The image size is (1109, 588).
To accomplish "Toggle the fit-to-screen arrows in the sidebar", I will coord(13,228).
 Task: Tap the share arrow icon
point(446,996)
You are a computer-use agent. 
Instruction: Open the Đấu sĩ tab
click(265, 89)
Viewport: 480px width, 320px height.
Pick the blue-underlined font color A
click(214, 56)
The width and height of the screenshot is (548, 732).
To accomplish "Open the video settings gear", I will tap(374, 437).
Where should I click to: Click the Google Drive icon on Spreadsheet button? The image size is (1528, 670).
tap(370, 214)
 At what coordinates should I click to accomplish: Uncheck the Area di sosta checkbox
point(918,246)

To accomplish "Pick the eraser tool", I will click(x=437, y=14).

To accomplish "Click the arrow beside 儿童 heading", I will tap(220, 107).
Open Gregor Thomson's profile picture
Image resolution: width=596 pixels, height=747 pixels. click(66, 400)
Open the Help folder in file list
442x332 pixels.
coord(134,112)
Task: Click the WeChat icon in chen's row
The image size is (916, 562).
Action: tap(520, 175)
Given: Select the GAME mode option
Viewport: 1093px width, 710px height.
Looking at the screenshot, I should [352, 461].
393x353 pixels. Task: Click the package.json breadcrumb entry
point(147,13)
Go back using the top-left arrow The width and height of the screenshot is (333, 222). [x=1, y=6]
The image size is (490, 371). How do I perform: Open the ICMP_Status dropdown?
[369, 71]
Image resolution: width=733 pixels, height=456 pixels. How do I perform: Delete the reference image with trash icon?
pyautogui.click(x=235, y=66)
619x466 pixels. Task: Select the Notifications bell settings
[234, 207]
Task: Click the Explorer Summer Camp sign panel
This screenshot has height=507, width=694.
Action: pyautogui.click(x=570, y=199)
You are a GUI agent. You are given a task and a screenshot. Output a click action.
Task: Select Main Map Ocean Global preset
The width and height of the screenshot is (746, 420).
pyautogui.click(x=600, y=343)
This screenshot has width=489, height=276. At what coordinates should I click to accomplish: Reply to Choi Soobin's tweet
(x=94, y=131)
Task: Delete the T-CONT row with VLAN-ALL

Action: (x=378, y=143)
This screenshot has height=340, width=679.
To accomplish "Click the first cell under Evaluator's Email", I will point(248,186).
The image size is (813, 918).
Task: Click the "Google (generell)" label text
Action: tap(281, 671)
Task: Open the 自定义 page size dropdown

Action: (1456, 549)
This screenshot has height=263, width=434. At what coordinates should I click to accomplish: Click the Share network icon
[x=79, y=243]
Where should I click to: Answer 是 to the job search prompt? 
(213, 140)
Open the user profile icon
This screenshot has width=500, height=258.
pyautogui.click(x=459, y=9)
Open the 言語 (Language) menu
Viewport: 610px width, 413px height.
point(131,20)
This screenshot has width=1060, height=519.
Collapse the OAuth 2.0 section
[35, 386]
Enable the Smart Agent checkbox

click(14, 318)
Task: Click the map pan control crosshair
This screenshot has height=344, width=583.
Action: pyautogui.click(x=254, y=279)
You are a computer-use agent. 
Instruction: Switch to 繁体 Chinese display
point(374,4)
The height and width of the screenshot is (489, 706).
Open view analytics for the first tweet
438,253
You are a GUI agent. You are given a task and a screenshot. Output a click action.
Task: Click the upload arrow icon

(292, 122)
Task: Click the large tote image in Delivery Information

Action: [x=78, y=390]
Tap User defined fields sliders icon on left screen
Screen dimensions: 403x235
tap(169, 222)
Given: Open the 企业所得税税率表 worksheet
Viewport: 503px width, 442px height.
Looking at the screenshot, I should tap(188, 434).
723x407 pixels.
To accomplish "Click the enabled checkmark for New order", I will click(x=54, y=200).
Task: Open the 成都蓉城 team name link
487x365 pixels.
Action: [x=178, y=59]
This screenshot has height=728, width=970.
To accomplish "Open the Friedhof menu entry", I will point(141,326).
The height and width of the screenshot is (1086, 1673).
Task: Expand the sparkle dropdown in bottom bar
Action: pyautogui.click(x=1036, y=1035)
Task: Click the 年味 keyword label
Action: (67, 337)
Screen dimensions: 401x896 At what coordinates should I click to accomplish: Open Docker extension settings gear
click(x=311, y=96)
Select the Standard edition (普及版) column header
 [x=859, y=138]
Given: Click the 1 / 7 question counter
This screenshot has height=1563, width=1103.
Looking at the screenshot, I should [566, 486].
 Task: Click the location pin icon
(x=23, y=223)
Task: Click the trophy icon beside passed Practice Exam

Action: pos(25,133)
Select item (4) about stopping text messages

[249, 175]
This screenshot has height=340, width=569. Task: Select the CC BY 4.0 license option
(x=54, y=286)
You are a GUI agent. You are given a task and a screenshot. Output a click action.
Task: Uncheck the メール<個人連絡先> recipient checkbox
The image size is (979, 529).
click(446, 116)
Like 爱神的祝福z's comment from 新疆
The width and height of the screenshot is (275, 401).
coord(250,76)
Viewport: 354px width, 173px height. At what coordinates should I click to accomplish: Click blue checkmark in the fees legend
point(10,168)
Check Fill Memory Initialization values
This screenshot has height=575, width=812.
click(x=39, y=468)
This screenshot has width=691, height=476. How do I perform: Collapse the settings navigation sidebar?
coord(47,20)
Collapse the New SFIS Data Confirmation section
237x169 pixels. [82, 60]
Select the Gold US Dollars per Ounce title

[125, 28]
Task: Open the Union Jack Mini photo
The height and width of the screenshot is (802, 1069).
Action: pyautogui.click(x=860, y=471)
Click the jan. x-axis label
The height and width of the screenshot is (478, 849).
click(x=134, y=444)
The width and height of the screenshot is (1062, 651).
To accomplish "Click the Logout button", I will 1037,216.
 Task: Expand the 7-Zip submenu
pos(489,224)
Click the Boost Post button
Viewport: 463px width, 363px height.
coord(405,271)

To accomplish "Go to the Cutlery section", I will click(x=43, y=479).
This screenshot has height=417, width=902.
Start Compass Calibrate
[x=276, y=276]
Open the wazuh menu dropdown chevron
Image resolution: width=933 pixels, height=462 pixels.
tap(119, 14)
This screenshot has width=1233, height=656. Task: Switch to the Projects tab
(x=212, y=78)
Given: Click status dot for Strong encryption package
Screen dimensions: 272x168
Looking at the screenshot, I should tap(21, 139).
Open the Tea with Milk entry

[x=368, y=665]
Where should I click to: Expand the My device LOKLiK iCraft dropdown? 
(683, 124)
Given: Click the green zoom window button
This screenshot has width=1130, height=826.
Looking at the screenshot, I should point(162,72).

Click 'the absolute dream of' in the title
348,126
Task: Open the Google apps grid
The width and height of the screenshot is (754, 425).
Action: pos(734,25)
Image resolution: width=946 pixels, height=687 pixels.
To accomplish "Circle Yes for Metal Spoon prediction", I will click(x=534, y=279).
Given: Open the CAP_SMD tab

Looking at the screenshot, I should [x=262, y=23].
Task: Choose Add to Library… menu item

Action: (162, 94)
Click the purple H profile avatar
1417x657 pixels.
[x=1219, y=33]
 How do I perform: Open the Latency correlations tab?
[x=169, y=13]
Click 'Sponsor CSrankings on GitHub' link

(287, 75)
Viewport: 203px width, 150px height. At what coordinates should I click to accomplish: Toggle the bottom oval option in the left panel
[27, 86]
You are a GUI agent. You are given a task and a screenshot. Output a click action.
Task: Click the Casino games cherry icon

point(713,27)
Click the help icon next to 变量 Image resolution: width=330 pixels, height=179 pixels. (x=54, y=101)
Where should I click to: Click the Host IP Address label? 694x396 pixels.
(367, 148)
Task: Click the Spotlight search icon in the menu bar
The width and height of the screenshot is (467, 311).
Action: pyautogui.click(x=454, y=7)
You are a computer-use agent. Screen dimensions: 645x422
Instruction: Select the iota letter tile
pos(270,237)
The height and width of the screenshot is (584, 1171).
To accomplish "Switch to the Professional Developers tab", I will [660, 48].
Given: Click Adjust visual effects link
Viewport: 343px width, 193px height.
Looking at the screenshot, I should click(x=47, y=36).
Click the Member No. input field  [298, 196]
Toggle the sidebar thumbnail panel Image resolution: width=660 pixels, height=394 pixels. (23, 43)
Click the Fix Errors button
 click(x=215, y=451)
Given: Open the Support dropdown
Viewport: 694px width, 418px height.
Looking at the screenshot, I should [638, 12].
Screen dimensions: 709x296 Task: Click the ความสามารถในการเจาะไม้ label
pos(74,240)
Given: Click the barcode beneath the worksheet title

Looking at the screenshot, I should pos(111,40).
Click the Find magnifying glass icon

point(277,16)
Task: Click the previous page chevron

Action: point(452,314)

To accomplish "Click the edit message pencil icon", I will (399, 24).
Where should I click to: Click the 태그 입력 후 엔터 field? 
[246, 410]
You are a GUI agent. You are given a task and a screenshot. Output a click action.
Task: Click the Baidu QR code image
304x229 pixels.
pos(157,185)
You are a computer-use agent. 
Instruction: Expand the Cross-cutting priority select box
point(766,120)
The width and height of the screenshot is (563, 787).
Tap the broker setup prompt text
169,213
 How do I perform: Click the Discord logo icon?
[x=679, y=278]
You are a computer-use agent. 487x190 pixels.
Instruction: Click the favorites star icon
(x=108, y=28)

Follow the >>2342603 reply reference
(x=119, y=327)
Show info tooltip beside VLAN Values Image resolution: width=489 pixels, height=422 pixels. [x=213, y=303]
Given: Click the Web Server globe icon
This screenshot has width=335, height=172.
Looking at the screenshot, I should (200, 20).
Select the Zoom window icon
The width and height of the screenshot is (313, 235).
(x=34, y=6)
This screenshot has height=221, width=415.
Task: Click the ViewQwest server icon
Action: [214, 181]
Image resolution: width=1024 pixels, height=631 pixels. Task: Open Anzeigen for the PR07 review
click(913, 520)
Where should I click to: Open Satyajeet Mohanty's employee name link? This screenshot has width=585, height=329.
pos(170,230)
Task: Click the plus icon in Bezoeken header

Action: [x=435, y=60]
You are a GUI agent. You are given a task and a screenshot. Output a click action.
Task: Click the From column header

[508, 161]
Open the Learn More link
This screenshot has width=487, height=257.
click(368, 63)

—————

= The task =
Given the records above, reproduce precisely and only the lines between the line holding "487x365 pixels." and the line holding "Click the Boost Post button", inclusive.

= Solved exercise =
487x365 pixels.
Action: [x=178, y=59]
This screenshot has height=728, width=970.
To accomplish "Open the Friedhof menu entry", I will point(141,326).
The height and width of the screenshot is (1086, 1673).
Task: Expand the sparkle dropdown in bottom bar
Action: pyautogui.click(x=1036, y=1035)
Task: Click the 年味 keyword label
Action: (67, 337)
Screen dimensions: 401x896 At what coordinates should I click to accomplish: Open Docker extension settings gear
click(x=311, y=96)
Select the Standard edition (普及版) column header
 [x=859, y=138]
Given: Click the 1 / 7 question counter
This screenshot has height=1563, width=1103.
Looking at the screenshot, I should [566, 486].
 Task: Click the location pin icon
(x=23, y=223)
Task: Click the trophy icon beside passed Practice Exam

Action: pos(25,133)
Select item (4) about stopping text messages

[249, 175]
This screenshot has height=340, width=569. Task: Select the CC BY 4.0 license option
(x=54, y=286)
You are a GUI agent. You are given a task and a screenshot. Output a click action.
Task: Uncheck the メール<個人連絡先> recipient checkbox
The image size is (979, 529).
click(446, 116)
Like 爱神的祝福z's comment from 新疆
The width and height of the screenshot is (275, 401).
coord(250,76)
Viewport: 354px width, 173px height. At what coordinates should I click to accomplish: Click blue checkmark in the fees legend
point(10,168)
Check Fill Memory Initialization values
This screenshot has height=575, width=812.
click(x=39, y=468)
This screenshot has width=691, height=476. How do I perform: Collapse the settings navigation sidebar?
coord(47,20)
Collapse the New SFIS Data Confirmation section
237x169 pixels. [82, 60]
Select the Gold US Dollars per Ounce title

[125, 28]
Task: Open the Union Jack Mini photo
The height and width of the screenshot is (802, 1069).
Action: pyautogui.click(x=860, y=471)
Click the jan. x-axis label
The height and width of the screenshot is (478, 849).
click(x=134, y=444)
The width and height of the screenshot is (1062, 651).
To accomplish "Click the Logout button", I will 1037,216.
 Task: Expand the 7-Zip submenu
pos(489,224)
Click the Boost Post button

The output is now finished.